적어도 하나의 내인성 유전자의 과발현을 수반하는 질환을 치료 또는 예방하기 위한 L-DNA를 함유하는 약제학적 조성물로서, 상기 L-DNA가 특히 안티센스 반응을 위해 상기 유전자를 코딩하는 내인성 표적-D-DNA 또는 표적-D-RNA에 결합할 수 있고 상기 유전자를 코딩하는 내인성 표적-D-DNA 또는 표적-D-RNA의 표적 서열을 선택적으로 절단할 수 있는 약제학적 조성물.
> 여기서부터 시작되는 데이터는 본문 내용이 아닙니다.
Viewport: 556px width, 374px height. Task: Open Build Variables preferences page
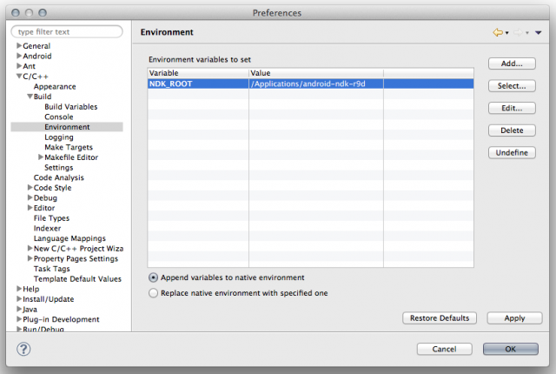point(70,107)
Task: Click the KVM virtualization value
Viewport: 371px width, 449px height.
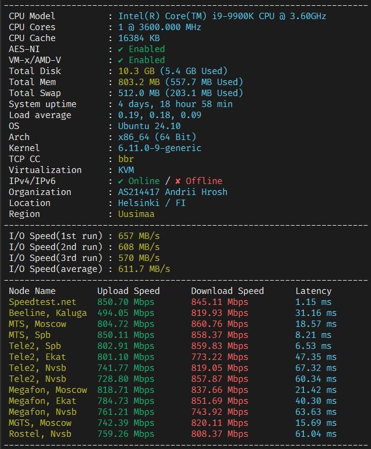Action: [x=126, y=170]
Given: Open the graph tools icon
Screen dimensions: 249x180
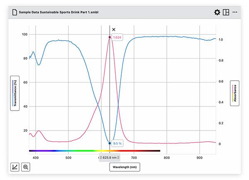Looking at the screenshot, I should pyautogui.click(x=15, y=167).
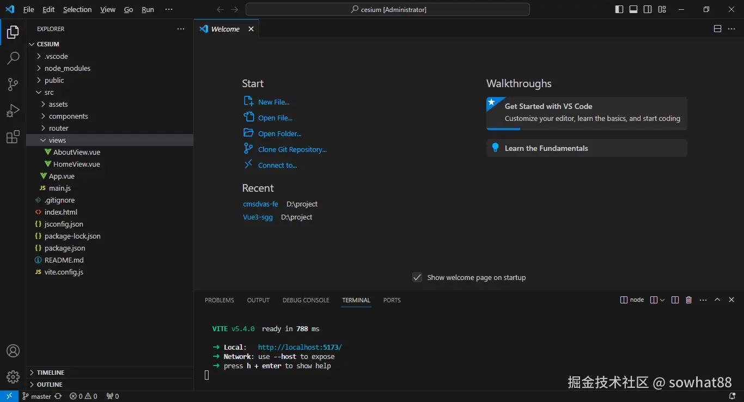The height and width of the screenshot is (402, 744).
Task: Kill terminal using trash icon
Action: pos(688,300)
제10항 또는 제11항에 따른 약제학적 조성물을 제조하기 위한 방법으로서, L-리보뉴클레오티드의 소정의 서열 또는 D-리보뉴클레오티드 또는 D-데옥시리보뉴클레오티드의 소정의 서열에 결합할 수 있고 상기 소정의 서열을 선택적으로 분해할 수 있는 L-데옥시리보뉴클레오티드의 서열을 제공 및 합성하고, 이렇게 얻어진 L-DNA를 약리학적으로 유효한 투여량으로 제제화하는 방법.
제12항에 있어서, 상기 L-DNA를 생약적 보조제 및/또는 부형제와 혼합하는 방법.